Interestingly from what I can tell the "proto-Christian-communism" was within the Christian community - and it came with rules.

Besides Acts 2 (where the holding of "all things in common" was within the church) see for instance Galatians 6:10 ("...let us do good to everyone, and especially to those who are of the household of faith.") and 1st Timothy 5, which gives these instructions for granting charity to windows: "Let a widow be enrolled if she is not less than sixty years of age, having been the wife of one husband, and having a reputation for good works: if she has brought up children, has shown hospitality, has washed the feet of the saints, has cared for the afflicted, and has devoted herself to every good work."

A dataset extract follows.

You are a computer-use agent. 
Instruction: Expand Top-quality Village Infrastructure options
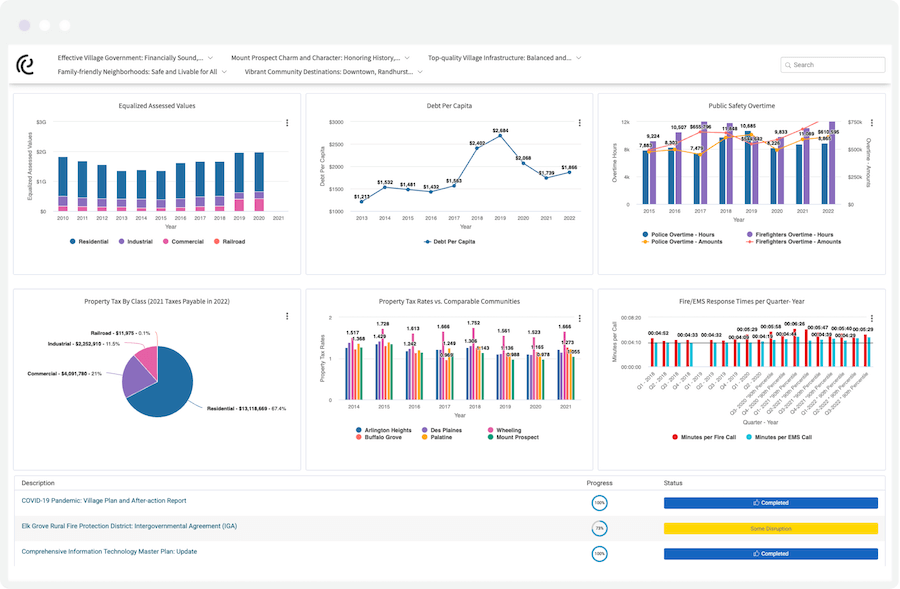(500, 57)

So while Christianity definitely has an idea of the "universal fraternity of man" within Scripture the brotherhood of believers is privileged. That's not to say that charitable works to nonbelievers are forbidden, but it's not the communist ideal of the Universal Brotherhood of Man (...or perhaps it is similar, in the sense that the Communist Universal Brotherhood of Man was in practice often restricted to, well, Communists.)

Don't forget 2 Thessalonians 3:10 ("He who will not work, let them also not eat").

The socialist principle, "He who does not work shall not eat", is already realized; the other socialist principle, "An equal amount of products for an equal amount of labor", is also already realized. But this is not yet communism, and it does not yet abolish "bourgeois law", which gives unequal individuals, in return for unequal (really unequal) amounts of labor, equal amounts of products.